While this study primarily explored the effects of IU, interpretation bias, and physician trust on treatment adherence to follow-up, other factors, such as personal characteristics and social support, likely also play a significant role. Further investigation into these variables is warranted to provide a more comprehensive understanding of their impact. Another limitation is the exclusive collection of negative interpretation scores, which may have led to data bias and limited the generalizability of the findings. However, considering the strong correlation between negative interpretations and adverse health behaviors, focusing on negative interpretations aligns with the research objectives. Despite these limitations, efforts were made to minimize bias through rigorous research design and analytical methods, ensuring the reliability of the findings. Although analysis of interpretation bias typically includes both positive and negative aspects, this study specifically focused on negative interpretations to explore their distinctive impact on treatment adherence to follow-up. This approach is well-supported by psychological theory and maximizes the study’s effectiveness under the given constraints, providing clearer theoretical validation.
Although this study focused on IU, interpretation bias, and physician trust, the potential role of Langerian mindfulness in enhancing self-compassion and trust in medical professionals should be explored in future research. Langerian mindfulness, which emphasizes awareness of changing situations and flexibility in responses, may serve as an effective intervention to improve both self-compassion and patient trust.17,18 In clinical settings, healthcare providers could integrate Langerian mindfulness into their practice by encouraging patients to engage in mindfulness exercises that foster awareness of thoughts and flexibility in coping with uncertainty.17,18 Mindfulness-based interventions, such as guided meditation or reflective journaling, could help patients develop self-compassion and trust in their healthcare providers.74–77 Future studies could investigate the application of this mindfulness approach in clinical settings, contributing to enhanced treatment adherence and overall patient well-being.
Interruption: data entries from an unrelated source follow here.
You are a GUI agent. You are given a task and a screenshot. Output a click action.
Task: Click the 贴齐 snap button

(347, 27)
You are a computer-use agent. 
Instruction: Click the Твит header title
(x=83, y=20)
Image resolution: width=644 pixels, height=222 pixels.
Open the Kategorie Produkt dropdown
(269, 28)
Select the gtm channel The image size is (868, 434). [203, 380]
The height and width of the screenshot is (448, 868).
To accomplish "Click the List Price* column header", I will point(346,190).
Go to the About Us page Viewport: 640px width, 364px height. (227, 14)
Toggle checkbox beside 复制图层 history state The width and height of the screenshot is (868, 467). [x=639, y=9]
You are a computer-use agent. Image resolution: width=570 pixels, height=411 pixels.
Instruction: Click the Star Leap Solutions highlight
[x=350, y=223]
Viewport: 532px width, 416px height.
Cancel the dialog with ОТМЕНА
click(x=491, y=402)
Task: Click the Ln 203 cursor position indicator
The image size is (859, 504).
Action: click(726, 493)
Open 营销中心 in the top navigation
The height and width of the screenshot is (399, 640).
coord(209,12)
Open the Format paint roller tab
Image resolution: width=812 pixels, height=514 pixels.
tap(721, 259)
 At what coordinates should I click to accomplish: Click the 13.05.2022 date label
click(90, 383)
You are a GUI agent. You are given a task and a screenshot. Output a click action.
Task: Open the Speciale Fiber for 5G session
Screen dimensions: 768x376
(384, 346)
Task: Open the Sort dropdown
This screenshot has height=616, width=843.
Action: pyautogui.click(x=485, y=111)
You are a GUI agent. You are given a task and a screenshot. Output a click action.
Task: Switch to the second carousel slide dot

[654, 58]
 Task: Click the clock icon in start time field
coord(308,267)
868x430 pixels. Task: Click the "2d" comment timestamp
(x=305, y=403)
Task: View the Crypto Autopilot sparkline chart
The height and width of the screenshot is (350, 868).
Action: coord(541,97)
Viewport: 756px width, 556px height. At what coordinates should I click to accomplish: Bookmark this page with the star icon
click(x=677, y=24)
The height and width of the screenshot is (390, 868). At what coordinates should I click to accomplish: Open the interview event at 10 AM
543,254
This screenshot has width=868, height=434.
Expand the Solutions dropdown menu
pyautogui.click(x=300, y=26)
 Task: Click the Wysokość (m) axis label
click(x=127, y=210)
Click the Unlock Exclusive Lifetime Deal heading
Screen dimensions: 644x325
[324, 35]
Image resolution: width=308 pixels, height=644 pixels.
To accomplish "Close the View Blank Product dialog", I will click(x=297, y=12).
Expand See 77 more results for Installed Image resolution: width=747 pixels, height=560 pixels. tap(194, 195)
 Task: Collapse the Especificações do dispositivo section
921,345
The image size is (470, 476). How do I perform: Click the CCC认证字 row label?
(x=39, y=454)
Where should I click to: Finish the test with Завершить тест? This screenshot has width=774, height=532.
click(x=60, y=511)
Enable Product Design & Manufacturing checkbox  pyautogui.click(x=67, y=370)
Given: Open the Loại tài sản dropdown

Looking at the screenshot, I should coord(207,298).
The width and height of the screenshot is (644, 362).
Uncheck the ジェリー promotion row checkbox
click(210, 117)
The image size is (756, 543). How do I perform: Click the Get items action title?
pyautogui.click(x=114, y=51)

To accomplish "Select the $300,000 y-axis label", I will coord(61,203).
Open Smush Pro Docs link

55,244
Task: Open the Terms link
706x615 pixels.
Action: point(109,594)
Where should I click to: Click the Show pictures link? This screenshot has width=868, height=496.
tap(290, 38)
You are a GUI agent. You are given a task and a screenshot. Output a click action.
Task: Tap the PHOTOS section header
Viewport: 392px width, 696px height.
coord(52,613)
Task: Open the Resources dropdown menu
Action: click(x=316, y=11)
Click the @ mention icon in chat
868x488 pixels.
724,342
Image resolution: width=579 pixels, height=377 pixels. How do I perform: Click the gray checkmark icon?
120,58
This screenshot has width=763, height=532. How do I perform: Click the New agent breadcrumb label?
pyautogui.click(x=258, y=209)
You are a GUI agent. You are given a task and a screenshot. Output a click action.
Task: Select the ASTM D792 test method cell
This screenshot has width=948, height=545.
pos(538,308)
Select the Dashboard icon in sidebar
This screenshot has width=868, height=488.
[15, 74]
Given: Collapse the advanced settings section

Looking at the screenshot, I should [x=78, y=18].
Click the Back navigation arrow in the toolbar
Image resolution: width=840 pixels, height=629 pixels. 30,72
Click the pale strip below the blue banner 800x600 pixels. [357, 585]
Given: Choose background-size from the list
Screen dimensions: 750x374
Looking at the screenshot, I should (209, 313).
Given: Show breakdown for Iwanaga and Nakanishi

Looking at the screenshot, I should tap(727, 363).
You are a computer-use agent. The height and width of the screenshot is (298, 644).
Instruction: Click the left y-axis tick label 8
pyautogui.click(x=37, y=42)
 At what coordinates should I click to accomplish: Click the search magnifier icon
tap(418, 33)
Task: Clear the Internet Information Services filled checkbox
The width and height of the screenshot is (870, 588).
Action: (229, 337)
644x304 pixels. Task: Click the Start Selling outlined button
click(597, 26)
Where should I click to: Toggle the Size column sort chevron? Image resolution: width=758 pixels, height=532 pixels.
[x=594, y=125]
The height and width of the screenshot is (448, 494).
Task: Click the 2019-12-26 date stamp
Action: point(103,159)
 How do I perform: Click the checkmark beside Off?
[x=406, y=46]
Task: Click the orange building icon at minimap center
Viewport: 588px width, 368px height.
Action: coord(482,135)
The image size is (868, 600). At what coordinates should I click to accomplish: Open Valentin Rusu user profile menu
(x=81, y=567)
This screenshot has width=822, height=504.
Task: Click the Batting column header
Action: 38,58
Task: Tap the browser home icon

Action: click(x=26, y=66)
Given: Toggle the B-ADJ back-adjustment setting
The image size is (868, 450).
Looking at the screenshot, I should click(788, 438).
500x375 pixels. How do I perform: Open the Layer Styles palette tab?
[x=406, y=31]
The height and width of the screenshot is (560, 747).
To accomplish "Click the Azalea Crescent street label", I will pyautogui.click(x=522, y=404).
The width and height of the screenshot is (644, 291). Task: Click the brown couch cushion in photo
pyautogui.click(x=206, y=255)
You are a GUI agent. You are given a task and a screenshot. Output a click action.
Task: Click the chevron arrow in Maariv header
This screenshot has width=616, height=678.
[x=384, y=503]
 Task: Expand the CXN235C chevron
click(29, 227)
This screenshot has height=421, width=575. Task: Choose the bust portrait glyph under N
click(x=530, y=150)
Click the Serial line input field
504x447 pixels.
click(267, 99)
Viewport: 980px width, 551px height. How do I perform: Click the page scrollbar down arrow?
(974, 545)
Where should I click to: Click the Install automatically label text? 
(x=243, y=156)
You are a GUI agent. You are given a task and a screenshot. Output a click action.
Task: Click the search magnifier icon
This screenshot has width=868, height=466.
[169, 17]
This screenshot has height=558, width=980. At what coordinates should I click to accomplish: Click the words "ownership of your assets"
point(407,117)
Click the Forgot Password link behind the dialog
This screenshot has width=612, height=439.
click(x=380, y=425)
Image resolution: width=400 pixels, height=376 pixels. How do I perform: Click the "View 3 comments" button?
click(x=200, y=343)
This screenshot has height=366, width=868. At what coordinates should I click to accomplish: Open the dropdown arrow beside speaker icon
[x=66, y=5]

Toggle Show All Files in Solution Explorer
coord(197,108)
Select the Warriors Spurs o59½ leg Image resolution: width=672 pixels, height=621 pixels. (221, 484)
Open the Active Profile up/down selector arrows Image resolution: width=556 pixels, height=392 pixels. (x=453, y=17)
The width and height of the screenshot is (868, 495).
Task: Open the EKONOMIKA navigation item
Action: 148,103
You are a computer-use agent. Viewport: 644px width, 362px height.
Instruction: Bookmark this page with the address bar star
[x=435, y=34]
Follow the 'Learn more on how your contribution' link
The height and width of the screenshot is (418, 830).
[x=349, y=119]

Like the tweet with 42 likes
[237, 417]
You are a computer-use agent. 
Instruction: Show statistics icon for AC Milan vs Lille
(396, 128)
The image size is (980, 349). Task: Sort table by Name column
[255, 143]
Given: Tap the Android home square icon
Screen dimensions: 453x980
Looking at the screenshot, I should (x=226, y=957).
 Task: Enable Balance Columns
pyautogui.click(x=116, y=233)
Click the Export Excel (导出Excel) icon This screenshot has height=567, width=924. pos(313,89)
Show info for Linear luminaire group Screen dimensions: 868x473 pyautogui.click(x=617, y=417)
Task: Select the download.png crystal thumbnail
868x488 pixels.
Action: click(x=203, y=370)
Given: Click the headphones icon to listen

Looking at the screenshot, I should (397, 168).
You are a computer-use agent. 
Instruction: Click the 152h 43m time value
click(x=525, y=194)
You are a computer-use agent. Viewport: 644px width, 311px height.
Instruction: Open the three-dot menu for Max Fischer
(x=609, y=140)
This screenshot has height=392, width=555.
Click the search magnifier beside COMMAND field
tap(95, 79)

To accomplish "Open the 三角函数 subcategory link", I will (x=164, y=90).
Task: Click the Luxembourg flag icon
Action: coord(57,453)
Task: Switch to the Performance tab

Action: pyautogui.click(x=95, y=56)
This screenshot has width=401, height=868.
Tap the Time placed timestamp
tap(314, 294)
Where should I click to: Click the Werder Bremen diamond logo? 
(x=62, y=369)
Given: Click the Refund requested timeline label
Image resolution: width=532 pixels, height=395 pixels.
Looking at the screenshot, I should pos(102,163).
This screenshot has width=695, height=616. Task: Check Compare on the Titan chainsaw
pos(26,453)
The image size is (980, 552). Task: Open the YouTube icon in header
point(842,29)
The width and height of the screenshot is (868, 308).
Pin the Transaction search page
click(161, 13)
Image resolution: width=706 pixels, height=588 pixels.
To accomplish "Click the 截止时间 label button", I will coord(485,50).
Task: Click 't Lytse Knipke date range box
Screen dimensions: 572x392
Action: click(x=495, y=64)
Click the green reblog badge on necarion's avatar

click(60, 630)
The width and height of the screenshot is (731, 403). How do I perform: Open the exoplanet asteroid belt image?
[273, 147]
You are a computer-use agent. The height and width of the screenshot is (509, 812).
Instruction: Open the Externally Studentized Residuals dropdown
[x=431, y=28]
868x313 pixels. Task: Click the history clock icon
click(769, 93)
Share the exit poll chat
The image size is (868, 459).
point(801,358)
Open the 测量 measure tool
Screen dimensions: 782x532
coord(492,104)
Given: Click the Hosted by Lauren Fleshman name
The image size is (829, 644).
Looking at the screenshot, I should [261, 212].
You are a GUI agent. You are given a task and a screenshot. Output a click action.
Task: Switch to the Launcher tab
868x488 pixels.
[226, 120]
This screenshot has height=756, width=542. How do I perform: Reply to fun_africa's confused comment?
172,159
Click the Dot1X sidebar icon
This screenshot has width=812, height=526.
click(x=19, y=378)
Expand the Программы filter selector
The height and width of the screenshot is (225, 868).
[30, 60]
In conclusion, these limitations do not significantly undermine the overall value of the study. The findings offer compelling evidence regarding the impact of IU on treatment adherence to follow-up and establish a solid foundation for future research.
Conclusion
The findings of this research reveal considerable variability in treatment adherence to follow-up among young and middle-aged patients newly diagnosed with pulmonary nodules, based on demographic factors such as gender, geographic location, and age. A significant association was found between patients’ intolerance of uncertainty (IU) and their adherence to treatment, with self-compassion playing a mediating role in this relationship. Moreover, negative interpretation tendencies and trust in physicians were identified as sequential mediators linking patient IU to treatment adherence to follow-up. The analysis further indicated that self-compassion reduces the detrimental effects of IU on interpretation bias. In conclusion, the study sheds light on the underlying mechanisms by which IU impacts treatment adherence to follow-up. By examining the harmful influence of heightened IU on adherence from different angles—self-compassion, interpretation bias, and physician trust—this study provides valuable theoretical and practical insights. These insights are crucial for designing targeted interventions aimed at enhancing patient adherence and improving treatment outcomes.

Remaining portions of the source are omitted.